New property in warm superconductors discovered
Jeff Sonier, 778.782.4223/5506; email@example.com
Carol Thorbes, PAMR, 778.782.3035; firstname.lastname@example.org
Led by Simon Fraser University physicist Jeff Sonier, scientists at TRIUMF have discovered something that they think may severely hinder one route for the creation of room-temperature (20-25 degrees Celsius) superconductors.
For 25 years, they’ve speculated that some forms of magnetism could be a problem.
The Proceedings of the National Academy of Sciences has published the finding that there is an unusual weak magnetism in a certain type of lanthanum-based copper oxide material. It belongs to a class of so-called “high” temperature superconductors.
SFU physicist Jeff Sonier says: “The search for room-temperature superconductivity is big news. The cover story of the June 2010 issue of Scientific American predicted the discovery would be one of the ‘12 events that will change everything.’”
Superconductors, materials that have zero electrical resistance, could potentially drive everyday devices in electronics, medicine and transportation, but are super expensive because they only operate at extremely low temperatures. If superconductors were operational at room temperature they wouldn’t need to be driven by expensive cooling systems using liquid helium.
When charge carriers are added to copper oxide materials, known as cuprates, they are capable of superconductivity. Some cuprates function as high as -135 degrees Celsius, a temperature markedly above the normal operational temperature of all other kinds of superconducting materials. It’s also high enough to use less expensive liquid nitrogen as a coolant.

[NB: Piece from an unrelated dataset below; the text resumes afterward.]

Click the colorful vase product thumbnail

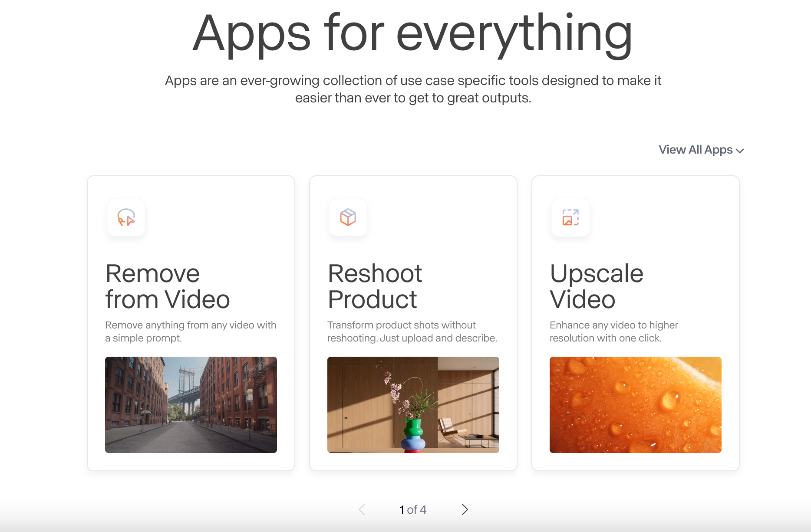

Adding charge carriers (electric charge carrying particle) is known as chemical doping. With increased chemical doping the operational temperature of a cuprate superconductor rises to a certain point and then collapses.

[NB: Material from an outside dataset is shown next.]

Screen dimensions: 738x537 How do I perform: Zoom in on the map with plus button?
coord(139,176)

Until this latest research, scientists could only speculate on whether a competing magnetic phase might exist at high chemical doping, which could ultimately destroy superconductivity.
Sonier and his colleagues used a subatomic particle, called a muon, to microscopically probe the magnetic nature of a lanthanum-based cuprate. This led them to discover that a strange kind of magnetism appears to accompany the destruction of superconductivity at high chemical doping.

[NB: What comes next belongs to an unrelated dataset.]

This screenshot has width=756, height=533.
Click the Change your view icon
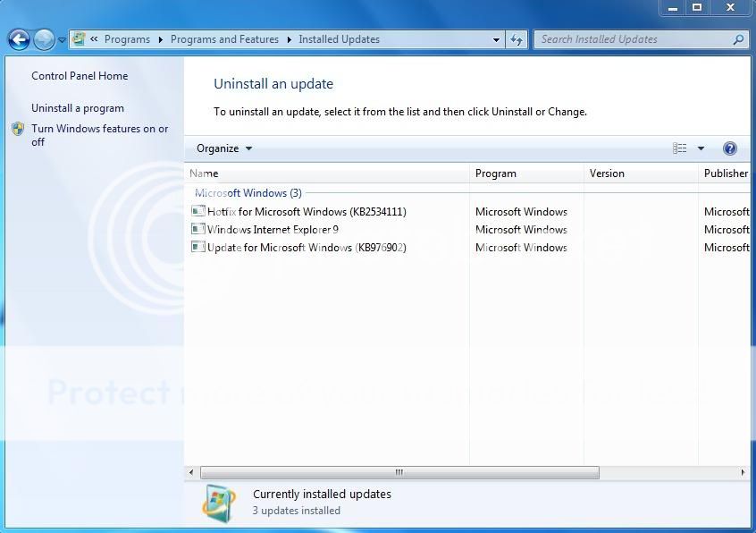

The scientists are now trying to figure out the origin of the magnetism and whether it actually competes with superconductivity.
Sonier says, “Understanding what destroys superconductivity at high chemical doping could provide a vital clue about the microscopic mechanism responsible for high-temperature superconductivity. Knowledge of this would be a monumental step toward making a room-temperature superconductor.”
A consortium of universities, including SFU, own and operate Vancouver-based TRIUMF. It is Canada’s national laboratory for particle and nuclear physics, and has a strong molecular and materials science program.